2. Limit the process to once a week instead of daily even though from the usage metrics alone, I could see they were only accessing the report right before the big senior leadership meeting.
Backing up a bit, we also have to consider maintaining the data and ensuring the accuracy. So again, in this salesforce example (same person and place actually), they wanted to track a specific response in a certain field that was entered into salesforce. This would have been simple, except they continually changed this field’s picklist. Repeatedly. Imagine nailing Jello to the wall but the house is also on fire and therefore the Jello is also melting.
I would pull the report daily, update the report and review and then report back that the frequency of the key response was in decline. YAY! Everyone cheers and the teams celebrate. Two months later I noticed that all the responses are in decline, which triggers the QA process. This isn’t normal. I wandered into the report builder and toy with the filters only to find that new responses have been added and the key response we were tracking was just ever so slightly reworded. I completely redo the report and find that, actually, our key response metric is increasing and dramatically so!
I let the bad news fly and in swoops top level leadership to grill me (the analyst) on how I let this happen! To which I inform them, without proper management of data points such as a change control process, these things will happen and continue to happen. People are mad, feelings are hurt, but still no one wants to lose “flexibility” and “agility” to just agree to a process to properly inform the data team of these changes.
Ok, so that was a lot. I really liked most if not all the people I have worked with (so if they read that and know I am talking about them, just know that I still adore you) but those experiences really demonstrated a fundamental problem in analysis which is the lack of data strategy. Instead, data was just the evidence or the afterthought. Neither leader came into the situation planning out how data was a key part of the project.

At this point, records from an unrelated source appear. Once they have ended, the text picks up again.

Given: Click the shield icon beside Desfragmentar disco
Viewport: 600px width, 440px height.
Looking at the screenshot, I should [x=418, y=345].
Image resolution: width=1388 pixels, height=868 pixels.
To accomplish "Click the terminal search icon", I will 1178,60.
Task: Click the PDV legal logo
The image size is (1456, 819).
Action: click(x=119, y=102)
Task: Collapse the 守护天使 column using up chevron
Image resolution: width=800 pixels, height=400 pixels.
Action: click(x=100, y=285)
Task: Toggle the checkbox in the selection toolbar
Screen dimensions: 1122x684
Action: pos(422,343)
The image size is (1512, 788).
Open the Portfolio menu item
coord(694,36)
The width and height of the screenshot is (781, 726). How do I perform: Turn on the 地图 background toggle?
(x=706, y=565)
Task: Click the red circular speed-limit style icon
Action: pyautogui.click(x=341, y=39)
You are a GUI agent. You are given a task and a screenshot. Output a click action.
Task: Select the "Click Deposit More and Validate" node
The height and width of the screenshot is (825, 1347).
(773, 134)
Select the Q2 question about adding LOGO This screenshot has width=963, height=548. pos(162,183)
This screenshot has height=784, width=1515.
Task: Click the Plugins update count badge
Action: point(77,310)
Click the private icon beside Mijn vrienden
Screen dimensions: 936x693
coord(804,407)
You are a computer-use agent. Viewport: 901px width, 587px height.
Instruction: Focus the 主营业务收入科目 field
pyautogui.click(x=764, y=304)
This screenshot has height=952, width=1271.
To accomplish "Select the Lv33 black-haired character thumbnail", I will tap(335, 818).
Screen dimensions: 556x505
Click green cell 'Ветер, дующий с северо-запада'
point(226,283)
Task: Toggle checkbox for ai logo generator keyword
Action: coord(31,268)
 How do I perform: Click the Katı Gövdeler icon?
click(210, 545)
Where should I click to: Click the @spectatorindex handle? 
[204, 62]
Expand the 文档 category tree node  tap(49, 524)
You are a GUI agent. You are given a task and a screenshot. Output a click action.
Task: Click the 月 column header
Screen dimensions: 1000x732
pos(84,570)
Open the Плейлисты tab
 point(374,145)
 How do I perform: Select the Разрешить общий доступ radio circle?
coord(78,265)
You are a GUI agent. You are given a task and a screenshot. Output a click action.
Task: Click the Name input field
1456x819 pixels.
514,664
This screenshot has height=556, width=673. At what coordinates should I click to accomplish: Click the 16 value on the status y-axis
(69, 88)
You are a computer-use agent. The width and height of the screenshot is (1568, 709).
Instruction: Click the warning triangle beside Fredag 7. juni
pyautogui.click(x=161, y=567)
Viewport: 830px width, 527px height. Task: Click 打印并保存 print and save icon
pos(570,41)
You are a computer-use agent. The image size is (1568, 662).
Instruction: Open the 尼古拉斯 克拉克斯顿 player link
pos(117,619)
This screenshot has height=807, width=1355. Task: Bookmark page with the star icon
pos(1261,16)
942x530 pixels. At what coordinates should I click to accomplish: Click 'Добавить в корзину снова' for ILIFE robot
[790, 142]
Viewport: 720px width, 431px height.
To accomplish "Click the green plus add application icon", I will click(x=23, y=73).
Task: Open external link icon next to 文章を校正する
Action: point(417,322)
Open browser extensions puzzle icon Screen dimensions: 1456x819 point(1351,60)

So how would I change the situation as a leader?
Require that all projects, campaigns, or whatever create a data strategy as a part of the proposal. Think before you do.
Your people need to know what matters to their objectives and agree to what they will hold themselves accountable to. This doesn’t mean they need to map out the exact location in the database but they should be able to give a laymen’s version of their metric along with any important caveats such as working days only or if they want the median as opposed to the average. Changing this metric or any data point should be a big deal and require justification that should be documented. These are your business rules. There should be a clear understanding of how your metric aligns to the goals of your team. If you don’t know your goals, then someone somewhere needs to get you on the right page. Sure, the analyst can keep up with the documentation but it’s up to leadership to enforce compliance.
Data should be protected as an asset with consideration given to what value it provides, if the data you want is actually helpful, do your requirements even make sense when you do ask for data or are you wasting precious time and resources.
So I opened this whole thing with AI and then never talked about it. That was intentional as the problem with AI implementation won’t necessarily be if it can make the bar chart or the plot you need without paying a data analyst tons of money. But it’s not going to think that critically when your leadership team wants to skip data as a key part of the strategy. Sure there are the few unicorns out there that get it but most don’t.
If you are an analyst reading this, take away some key points here. The things that we used to do daily such as manipulating excel sheets or making dashboards may go away but eventually companies will realize that they need someone to keep the data strategy in line and hold people accountable. My guess is that we all lose our jobs for a few years and slowly the positions as “data strategist” or “data governance manager” will pop up.